The study relied on the household archaeology approach to analyze prehistoric material finds, which were contextualized through methods of historical and comparative anthropology.
The first objective of this project addresses the role of households: Were households at Çukuriçi Höyük and Platia Magula Zarkou “domestic mode of production” households or were they more specialized units primarily geared to production for exchange and/or tribute? The second objective questions which of the ideal types of non-state social organization (e. g. segmentary (lineage) systems, big man society, great man society, and chiefdom with and without conical clan) is appropriate to describe social organizations in these settlements, if any?
Based on this research, Sabina published her monograph titled Çukuriçi Höyük 4: Household Economics in the Early Bronze Age Aegean” (2022), which appeared with the Austrian Academy of Sciences Press.
ATHENS Fellowship 2021
Re-exploring matrilineal societies in Aegean prehistory
This was a three-month postdoctoral project carried out at the Austrian Archaeological Institute in Athens, Greece. Based on the literature research, the concept of matrilineal kinship in the Aegean prehistory was revisited through socio-cultural anthropological theories and concepts.
Research questions guiding this research were the following: How have the authors supported or argued against the existence of matrilineal societies in the Aegean Neolithic and Early Bronze Age and what data have scholars used to support such claims? Which archaeological sites in Aegean Neolithic and Early Bronze Age periods provide the best data (e.g. houses and settlements; symbolism (e.g. female figurines); subsistence; burial osteology; aDNA; and stable isotope results) to explore and discuss the evidence in line with socio-cultural anthropological theories and concepts?
Based on this study, a journal article titled “Enthrone, dethrone, rethrone: The multiple lives of matrilineal kinship in Aegean Prehistory” has been submitted to the Archaeological Dialogues and is currently in review.
::::::::
• [What you are asked to do]: Copy out the description of the Aegean prehistory research projects word for word.

• [Dataset records]:
::::::::
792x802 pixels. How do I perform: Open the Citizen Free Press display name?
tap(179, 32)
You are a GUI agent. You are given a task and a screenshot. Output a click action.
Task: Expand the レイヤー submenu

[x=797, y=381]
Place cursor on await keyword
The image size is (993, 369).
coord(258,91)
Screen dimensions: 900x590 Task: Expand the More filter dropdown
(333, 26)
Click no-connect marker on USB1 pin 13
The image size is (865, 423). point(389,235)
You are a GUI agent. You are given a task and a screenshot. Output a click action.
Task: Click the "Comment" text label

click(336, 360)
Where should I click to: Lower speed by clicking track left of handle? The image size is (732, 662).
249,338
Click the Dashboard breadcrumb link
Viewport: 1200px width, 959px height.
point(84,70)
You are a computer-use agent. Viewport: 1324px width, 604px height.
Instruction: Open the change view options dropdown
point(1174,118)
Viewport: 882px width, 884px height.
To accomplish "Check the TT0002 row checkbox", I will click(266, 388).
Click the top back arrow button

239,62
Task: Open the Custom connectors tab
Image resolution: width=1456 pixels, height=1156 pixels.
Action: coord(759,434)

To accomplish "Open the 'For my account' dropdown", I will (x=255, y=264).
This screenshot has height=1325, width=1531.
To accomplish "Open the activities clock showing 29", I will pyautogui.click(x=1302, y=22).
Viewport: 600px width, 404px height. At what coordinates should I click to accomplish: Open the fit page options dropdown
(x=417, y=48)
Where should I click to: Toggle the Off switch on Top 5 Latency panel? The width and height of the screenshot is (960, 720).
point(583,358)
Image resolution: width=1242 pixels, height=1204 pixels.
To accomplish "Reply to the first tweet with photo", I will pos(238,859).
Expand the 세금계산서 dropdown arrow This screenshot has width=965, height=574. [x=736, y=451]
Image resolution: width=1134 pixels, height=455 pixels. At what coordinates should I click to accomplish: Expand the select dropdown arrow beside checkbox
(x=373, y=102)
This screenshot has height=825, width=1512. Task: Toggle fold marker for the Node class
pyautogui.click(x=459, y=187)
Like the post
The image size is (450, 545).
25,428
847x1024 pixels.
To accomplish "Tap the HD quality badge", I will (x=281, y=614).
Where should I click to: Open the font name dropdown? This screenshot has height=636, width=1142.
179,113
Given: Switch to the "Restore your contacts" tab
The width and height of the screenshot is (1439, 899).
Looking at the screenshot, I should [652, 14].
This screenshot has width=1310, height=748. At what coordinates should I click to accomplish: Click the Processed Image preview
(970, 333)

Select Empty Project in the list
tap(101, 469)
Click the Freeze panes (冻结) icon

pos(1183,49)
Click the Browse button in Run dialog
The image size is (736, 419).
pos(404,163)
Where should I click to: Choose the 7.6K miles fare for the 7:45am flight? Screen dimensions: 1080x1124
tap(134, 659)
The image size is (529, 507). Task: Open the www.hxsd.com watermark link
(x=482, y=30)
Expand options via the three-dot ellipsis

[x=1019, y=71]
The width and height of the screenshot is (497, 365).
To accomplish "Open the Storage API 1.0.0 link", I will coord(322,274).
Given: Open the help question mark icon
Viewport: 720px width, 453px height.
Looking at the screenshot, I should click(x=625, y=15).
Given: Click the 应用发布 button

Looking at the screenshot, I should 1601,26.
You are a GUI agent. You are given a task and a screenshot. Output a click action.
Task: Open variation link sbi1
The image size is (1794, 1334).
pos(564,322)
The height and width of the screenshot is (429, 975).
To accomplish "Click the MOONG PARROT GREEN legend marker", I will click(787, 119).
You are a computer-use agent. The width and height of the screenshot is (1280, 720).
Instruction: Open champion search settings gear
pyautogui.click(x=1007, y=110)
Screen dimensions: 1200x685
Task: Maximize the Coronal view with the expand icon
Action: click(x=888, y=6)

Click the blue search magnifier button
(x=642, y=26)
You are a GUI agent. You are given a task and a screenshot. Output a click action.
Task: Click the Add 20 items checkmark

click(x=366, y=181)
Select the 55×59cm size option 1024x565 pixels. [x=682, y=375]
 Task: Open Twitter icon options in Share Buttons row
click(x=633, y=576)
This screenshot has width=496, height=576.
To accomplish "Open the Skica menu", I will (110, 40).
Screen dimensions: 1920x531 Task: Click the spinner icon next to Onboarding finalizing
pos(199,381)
::::::::
• [Response]:
The study relied on the household archaeology approach to analyze prehistoric material finds, which were contextualized through methods of historical and comparative anthropology.
The first objective of this project addresses the role of households: Were households at Çukuriçi Höyük and Platia Magula Zarkou “domestic mode of production” households or were they more specialized units primarily geared to production for exchange and/or tribute? The second objective questions which of the ideal types of non-state social organization (e. g. segmentary (lineage) systems, big man society, great man society, and chiefdom with and without conical clan) is appropriate to describe social organizations in these settlements, if any?
Based on this research, Sabina published her monograph titled Çukuriçi Höyük 4: Household Economics in the Early Bronze Age Aegean” (2022), which appeared with the Austrian Academy of Sciences Press.
ATHENS Fellowship 2021
Re-exploring matrilineal societies in Aegean prehistory
This was a three-month postdoctoral project carried out at the Austrian Archaeological Institute in Athens, Greece. Based on the literature research, the concept of matrilineal kinship in the Aegean prehistory was revisited through socio-cultural anthropological theories and concepts.
Research questions guiding this research were the following: How have the authors supported or argued against the existence of matrilineal societies in the Aegean Neolithic and Early Bronze Age and what data have scholars used to support such claims? Which archaeological sites in Aegean Neolithic and Early Bronze Age periods provide the best data (e.g. houses and settlements; symbolism (e.g. female figurines); subsistence; burial osteology; aDNA; and stable isotope results) to explore and discuss the evidence in line with socio-cultural anthropological theories and concepts?
Based on this study, a journal article titled “Enthrone, dethrone, rethrone: The multiple lives of matrilineal kinship in Aegean Prehistory” has been submitted to the Archaeological Dialogues and is currently in review.